>>>
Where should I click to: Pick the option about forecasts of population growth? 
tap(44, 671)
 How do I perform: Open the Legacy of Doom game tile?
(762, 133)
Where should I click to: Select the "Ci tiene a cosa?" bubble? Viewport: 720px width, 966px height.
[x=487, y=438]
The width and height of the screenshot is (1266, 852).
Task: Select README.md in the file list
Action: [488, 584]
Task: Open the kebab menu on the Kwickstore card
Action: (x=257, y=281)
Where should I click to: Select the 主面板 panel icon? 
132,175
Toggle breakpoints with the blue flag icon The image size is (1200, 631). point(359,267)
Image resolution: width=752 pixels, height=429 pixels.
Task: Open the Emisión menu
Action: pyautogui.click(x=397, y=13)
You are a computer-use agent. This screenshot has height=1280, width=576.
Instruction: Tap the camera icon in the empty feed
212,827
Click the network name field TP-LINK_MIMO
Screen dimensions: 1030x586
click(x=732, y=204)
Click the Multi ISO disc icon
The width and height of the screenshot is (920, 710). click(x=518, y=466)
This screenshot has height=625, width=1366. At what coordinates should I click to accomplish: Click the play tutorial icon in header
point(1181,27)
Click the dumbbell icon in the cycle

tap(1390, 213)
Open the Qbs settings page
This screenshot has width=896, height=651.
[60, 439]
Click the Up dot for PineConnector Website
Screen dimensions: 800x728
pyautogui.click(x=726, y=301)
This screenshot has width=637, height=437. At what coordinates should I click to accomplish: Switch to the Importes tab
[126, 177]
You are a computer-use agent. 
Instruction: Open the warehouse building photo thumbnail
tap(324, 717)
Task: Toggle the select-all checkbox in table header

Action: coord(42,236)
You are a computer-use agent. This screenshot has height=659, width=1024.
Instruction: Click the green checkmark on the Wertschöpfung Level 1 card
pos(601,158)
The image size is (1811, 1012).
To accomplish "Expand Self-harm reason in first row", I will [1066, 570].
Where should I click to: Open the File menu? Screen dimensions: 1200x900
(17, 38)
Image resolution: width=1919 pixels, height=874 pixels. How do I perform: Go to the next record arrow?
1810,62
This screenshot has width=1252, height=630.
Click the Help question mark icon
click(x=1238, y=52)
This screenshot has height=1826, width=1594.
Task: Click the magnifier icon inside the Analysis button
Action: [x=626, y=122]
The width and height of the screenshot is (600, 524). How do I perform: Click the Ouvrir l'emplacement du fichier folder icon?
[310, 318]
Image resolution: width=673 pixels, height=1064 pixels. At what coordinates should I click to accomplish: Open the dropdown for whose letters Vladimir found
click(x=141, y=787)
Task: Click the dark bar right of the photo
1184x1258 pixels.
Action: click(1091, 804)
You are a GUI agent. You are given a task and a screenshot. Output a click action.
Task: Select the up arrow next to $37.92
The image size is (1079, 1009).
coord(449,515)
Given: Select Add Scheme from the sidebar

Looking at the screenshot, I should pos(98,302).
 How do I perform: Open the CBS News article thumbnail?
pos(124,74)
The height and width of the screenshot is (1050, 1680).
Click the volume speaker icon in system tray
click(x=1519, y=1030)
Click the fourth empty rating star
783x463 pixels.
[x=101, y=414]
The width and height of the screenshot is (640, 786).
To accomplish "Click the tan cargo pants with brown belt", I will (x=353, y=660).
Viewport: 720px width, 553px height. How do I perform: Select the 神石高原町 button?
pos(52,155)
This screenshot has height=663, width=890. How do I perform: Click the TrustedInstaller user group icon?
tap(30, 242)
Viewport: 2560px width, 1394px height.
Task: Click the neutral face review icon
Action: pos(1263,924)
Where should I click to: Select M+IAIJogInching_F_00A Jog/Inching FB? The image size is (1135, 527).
<<<
Repeat all the lines above, keeping them exactly as they are.

Where should I click to: Pick the option about forecasts of population growth? 
tap(44, 671)
 How do I perform: Open the Legacy of Doom game tile?
(762, 133)
Where should I click to: Select the "Ci tiene a cosa?" bubble? Viewport: 720px width, 966px height.
[x=487, y=438]
The width and height of the screenshot is (1266, 852).
Task: Select README.md in the file list
Action: [488, 584]
Task: Open the kebab menu on the Kwickstore card
Action: (x=257, y=281)
Where should I click to: Select the 主面板 panel icon? 
132,175
Toggle breakpoints with the blue flag icon The image size is (1200, 631). point(359,267)
Image resolution: width=752 pixels, height=429 pixels.
Task: Open the Emisión menu
Action: pyautogui.click(x=397, y=13)
You are a computer-use agent. This screenshot has height=1280, width=576.
Instruction: Tap the camera icon in the empty feed
212,827
Click the network name field TP-LINK_MIMO
Screen dimensions: 1030x586
click(x=732, y=204)
Click the Multi ISO disc icon
The width and height of the screenshot is (920, 710). click(x=518, y=466)
This screenshot has height=625, width=1366. At what coordinates should I click to accomplish: Click the play tutorial icon in header
point(1181,27)
Click the dumbbell icon in the cycle

tap(1390, 213)
Open the Qbs settings page
This screenshot has width=896, height=651.
[60, 439]
Click the Up dot for PineConnector Website
Screen dimensions: 800x728
pyautogui.click(x=726, y=301)
This screenshot has width=637, height=437. At what coordinates should I click to accomplish: Switch to the Importes tab
[126, 177]
You are a computer-use agent. 
Instruction: Open the warehouse building photo thumbnail
tap(324, 717)
Task: Toggle the select-all checkbox in table header

Action: coord(42,236)
You are a computer-use agent. This screenshot has height=659, width=1024.
Instruction: Click the green checkmark on the Wertschöpfung Level 1 card
pos(601,158)
The image size is (1811, 1012).
To accomplish "Expand Self-harm reason in first row", I will [1066, 570].
Where should I click to: Open the File menu? Screen dimensions: 1200x900
(17, 38)
Image resolution: width=1919 pixels, height=874 pixels. How do I perform: Go to the next record arrow?
1810,62
This screenshot has width=1252, height=630.
Click the Help question mark icon
click(x=1238, y=52)
This screenshot has height=1826, width=1594.
Task: Click the magnifier icon inside the Analysis button
Action: [x=626, y=122]
The width and height of the screenshot is (600, 524). How do I perform: Click the Ouvrir l'emplacement du fichier folder icon?
[310, 318]
Image resolution: width=673 pixels, height=1064 pixels. At what coordinates should I click to accomplish: Open the dropdown for whose letters Vladimir found
click(x=141, y=787)
Task: Click the dark bar right of the photo
1184x1258 pixels.
Action: click(1091, 804)
You are a GUI agent. You are given a task and a screenshot. Output a click action.
Task: Select the up arrow next to $37.92
The image size is (1079, 1009).
coord(449,515)
Given: Select Add Scheme from the sidebar

Looking at the screenshot, I should pos(98,302).
 How do I perform: Open the CBS News article thumbnail?
pos(124,74)
The height and width of the screenshot is (1050, 1680).
Click the volume speaker icon in system tray
click(x=1519, y=1030)
Click the fourth empty rating star
783x463 pixels.
[x=101, y=414]
The width and height of the screenshot is (640, 786).
To accomplish "Click the tan cargo pants with brown belt", I will (x=353, y=660).
Viewport: 720px width, 553px height. How do I perform: Select the 神石高原町 button?
pos(52,155)
This screenshot has height=663, width=890. How do I perform: Click the TrustedInstaller user group icon?
tap(30, 242)
Viewport: 2560px width, 1394px height.
Task: Click the neutral face review icon
Action: pos(1263,924)
Where should I click to: Select M+IAIJogInching_F_00A Jog/Inching FB? The image size is (1135, 527).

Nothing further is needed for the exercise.